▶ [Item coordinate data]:

--- begin ---

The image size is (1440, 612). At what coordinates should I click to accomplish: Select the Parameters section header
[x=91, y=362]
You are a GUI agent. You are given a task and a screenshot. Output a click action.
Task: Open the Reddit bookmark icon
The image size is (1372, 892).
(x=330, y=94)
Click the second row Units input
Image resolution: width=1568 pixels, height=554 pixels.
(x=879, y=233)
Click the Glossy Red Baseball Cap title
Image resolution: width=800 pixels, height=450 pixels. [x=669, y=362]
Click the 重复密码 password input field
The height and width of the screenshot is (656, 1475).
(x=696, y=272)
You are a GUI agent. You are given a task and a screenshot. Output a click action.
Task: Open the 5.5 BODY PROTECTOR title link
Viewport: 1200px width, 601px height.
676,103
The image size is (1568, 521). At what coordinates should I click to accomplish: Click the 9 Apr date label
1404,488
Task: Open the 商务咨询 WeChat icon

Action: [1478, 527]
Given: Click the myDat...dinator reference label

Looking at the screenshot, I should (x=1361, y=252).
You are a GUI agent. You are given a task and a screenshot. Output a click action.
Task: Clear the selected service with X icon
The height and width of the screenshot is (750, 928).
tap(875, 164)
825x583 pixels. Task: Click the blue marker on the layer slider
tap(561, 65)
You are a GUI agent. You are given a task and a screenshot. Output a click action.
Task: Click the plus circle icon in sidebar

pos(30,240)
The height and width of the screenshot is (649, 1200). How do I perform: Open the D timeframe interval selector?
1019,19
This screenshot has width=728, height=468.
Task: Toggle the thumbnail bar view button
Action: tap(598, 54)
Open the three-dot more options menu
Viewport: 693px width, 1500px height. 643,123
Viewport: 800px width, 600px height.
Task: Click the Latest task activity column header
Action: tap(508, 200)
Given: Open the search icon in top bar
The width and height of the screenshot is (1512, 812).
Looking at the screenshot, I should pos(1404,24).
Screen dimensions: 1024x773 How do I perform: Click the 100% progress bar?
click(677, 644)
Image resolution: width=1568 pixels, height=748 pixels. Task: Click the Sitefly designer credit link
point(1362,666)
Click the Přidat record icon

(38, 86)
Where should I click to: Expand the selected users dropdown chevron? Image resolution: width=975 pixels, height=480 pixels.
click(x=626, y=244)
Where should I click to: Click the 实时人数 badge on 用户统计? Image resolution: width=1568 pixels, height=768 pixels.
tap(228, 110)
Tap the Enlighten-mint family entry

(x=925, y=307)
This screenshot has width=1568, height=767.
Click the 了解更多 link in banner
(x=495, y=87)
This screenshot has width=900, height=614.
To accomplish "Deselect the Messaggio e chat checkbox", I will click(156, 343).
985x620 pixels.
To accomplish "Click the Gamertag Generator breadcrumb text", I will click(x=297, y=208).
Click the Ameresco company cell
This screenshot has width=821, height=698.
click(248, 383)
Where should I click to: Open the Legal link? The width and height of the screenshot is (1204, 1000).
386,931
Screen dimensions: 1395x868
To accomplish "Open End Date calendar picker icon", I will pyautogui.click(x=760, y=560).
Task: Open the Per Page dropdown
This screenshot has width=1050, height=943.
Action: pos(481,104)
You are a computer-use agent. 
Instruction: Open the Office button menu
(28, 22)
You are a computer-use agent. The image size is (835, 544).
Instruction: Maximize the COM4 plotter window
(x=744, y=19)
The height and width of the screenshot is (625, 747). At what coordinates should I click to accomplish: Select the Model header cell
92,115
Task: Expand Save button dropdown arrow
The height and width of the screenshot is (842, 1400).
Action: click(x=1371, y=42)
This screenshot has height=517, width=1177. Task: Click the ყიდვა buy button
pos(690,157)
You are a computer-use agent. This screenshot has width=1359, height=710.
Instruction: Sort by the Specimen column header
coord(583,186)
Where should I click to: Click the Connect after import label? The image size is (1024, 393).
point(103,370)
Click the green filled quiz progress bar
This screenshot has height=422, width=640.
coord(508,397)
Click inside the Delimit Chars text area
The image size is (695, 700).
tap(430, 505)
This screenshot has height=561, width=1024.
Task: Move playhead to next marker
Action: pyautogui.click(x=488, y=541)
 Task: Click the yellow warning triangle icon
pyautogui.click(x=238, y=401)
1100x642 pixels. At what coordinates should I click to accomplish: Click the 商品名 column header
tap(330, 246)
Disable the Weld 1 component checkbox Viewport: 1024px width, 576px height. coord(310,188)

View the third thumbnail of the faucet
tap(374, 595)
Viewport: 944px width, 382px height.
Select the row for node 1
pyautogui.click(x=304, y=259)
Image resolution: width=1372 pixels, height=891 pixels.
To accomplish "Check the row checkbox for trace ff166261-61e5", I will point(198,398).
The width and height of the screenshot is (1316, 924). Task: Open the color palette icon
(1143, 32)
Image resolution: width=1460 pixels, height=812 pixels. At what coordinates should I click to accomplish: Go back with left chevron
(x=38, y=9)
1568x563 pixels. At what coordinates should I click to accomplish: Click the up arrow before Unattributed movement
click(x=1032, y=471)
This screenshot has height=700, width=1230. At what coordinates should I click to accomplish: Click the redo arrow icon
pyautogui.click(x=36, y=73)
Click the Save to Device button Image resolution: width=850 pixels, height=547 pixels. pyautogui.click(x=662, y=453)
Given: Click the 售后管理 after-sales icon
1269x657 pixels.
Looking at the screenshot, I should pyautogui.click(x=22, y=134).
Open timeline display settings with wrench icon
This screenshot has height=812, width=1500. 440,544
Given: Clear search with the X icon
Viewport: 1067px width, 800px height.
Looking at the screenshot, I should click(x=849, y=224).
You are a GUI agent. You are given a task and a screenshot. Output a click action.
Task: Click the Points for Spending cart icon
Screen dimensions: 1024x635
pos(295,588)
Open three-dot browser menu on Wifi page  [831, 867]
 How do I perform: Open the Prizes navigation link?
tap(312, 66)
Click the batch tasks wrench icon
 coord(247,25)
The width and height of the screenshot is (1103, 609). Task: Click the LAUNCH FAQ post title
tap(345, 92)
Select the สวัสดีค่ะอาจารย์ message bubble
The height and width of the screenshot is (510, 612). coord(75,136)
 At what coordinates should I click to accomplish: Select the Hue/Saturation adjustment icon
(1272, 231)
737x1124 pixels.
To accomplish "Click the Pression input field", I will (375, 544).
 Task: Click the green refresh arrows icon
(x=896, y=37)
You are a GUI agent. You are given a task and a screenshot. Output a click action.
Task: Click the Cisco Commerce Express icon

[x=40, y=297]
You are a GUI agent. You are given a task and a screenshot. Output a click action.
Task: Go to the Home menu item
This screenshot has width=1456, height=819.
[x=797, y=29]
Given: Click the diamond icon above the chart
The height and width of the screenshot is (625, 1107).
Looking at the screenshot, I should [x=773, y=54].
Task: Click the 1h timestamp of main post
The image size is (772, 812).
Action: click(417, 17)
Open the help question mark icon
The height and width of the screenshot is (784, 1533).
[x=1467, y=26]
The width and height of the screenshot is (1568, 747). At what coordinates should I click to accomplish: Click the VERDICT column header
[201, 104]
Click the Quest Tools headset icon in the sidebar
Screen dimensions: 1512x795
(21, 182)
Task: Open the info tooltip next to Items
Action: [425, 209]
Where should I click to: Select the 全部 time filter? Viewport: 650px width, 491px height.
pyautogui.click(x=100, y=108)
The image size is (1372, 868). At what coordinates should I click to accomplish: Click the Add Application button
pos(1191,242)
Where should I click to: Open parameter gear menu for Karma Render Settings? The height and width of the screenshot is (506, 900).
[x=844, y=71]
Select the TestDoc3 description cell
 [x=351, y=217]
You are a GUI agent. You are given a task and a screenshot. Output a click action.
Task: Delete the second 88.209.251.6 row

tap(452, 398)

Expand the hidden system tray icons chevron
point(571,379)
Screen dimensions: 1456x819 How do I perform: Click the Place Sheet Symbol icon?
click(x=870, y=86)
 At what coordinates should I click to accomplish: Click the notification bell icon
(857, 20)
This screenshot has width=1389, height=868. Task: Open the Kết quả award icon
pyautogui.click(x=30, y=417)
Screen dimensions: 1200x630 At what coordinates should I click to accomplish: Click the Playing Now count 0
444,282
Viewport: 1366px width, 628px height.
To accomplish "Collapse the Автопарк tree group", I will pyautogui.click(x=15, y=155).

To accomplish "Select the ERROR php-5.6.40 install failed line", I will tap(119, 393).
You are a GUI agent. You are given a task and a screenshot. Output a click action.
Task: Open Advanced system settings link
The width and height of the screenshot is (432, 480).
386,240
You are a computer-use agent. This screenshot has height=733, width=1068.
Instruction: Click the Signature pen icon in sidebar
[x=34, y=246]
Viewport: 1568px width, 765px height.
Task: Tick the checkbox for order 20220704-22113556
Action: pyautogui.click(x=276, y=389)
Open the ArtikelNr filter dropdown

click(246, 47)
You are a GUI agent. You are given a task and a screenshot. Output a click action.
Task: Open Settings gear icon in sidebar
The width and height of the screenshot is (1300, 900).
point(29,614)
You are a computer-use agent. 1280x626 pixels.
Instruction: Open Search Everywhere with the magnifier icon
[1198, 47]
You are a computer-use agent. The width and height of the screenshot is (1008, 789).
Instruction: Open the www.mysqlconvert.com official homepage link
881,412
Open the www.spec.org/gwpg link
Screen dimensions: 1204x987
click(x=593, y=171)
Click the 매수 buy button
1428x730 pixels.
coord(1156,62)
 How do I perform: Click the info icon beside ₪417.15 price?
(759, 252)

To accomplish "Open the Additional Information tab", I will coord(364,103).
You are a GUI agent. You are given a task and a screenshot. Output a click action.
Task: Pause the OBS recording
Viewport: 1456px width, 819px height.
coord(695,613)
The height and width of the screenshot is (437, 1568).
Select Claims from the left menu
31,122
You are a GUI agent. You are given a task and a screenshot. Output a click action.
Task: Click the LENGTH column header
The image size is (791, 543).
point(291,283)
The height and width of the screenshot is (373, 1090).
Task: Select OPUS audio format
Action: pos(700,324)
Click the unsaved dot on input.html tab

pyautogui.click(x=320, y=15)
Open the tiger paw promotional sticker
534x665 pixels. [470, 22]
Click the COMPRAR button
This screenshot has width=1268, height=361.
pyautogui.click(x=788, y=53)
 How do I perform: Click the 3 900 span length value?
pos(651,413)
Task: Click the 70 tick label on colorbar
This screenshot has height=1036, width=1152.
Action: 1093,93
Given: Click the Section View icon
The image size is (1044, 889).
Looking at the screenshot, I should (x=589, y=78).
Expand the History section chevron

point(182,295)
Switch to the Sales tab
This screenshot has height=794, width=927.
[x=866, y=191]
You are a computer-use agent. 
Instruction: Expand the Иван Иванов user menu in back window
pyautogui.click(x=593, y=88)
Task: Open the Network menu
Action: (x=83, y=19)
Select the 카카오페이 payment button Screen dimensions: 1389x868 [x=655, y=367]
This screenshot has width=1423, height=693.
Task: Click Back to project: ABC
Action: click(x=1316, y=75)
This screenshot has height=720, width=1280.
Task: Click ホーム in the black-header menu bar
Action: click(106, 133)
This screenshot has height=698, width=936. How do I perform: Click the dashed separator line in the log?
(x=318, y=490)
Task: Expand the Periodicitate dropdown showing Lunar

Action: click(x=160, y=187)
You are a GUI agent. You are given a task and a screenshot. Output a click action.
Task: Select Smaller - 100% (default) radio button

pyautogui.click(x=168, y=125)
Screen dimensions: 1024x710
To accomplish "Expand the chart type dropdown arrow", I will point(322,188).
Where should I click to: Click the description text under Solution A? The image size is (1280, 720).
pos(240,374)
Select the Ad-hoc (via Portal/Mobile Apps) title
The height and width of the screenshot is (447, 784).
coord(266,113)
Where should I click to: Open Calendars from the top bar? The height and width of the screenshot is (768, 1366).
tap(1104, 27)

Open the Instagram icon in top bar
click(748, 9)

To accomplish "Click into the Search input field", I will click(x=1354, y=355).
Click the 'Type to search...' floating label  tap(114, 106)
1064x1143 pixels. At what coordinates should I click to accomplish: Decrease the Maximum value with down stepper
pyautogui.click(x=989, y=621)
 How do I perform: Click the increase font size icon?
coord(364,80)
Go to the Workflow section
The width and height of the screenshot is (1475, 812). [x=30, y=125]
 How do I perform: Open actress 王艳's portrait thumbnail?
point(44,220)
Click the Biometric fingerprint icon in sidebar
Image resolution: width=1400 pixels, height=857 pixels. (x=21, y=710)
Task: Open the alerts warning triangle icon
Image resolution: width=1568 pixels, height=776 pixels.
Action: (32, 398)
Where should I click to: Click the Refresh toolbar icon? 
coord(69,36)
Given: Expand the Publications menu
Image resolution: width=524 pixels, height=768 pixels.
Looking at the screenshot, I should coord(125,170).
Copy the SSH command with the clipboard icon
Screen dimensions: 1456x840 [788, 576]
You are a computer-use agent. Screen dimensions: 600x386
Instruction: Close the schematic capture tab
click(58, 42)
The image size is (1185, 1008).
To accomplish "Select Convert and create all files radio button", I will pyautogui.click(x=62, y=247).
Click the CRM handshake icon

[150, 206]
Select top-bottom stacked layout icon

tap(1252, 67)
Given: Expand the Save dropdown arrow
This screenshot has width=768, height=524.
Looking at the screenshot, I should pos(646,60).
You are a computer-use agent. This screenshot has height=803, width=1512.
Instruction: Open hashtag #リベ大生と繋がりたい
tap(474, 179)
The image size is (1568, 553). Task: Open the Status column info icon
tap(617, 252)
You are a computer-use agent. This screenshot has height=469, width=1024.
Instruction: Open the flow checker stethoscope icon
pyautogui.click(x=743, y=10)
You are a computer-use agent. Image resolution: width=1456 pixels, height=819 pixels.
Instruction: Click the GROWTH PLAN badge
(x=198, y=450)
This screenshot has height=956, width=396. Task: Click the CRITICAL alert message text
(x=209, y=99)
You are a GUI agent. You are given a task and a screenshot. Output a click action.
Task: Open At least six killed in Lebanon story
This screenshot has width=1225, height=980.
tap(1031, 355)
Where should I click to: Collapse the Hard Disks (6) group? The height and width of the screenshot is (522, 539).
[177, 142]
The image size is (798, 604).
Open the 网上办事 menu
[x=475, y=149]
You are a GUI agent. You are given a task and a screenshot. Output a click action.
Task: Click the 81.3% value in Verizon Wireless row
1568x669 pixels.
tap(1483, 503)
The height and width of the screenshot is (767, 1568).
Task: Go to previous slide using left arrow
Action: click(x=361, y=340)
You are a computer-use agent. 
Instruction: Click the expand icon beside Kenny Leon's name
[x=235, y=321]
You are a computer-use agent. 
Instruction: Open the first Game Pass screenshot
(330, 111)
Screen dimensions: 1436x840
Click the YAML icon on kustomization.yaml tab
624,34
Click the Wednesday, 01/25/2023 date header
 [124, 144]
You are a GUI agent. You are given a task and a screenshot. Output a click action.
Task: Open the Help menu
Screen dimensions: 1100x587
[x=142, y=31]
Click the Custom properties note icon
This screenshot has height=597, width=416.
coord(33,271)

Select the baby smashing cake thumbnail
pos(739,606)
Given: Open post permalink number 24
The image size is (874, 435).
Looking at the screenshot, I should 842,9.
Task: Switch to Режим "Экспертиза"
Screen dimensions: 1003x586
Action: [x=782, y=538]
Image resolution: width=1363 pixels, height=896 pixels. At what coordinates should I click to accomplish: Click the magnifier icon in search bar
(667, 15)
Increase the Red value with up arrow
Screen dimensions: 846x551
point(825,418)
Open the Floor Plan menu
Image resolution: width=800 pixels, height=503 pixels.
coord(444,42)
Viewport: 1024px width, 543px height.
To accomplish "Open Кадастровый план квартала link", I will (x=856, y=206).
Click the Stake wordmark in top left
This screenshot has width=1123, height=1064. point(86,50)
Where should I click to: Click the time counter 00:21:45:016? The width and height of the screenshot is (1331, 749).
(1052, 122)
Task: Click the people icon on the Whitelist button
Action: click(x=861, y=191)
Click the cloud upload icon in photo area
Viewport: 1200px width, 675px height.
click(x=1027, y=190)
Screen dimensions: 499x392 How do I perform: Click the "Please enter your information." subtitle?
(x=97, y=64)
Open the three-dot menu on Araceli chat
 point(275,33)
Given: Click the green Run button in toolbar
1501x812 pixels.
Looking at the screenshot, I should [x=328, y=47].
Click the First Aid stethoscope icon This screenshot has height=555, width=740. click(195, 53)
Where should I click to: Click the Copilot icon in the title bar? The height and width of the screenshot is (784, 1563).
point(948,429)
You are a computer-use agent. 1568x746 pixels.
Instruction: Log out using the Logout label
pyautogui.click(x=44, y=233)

--- end ---

▶ [WHAT THIS TASK INVOLVES]:
Please show each line from the rows above that contains the word "field".

▶ [SOLUTION TO THIS TASK]:
Click the 重复密码 password input field
To accomplish "Click the Pression input field", I will (375, 544).
To accomplish "Click into the Search input field", I will click(x=1354, y=355).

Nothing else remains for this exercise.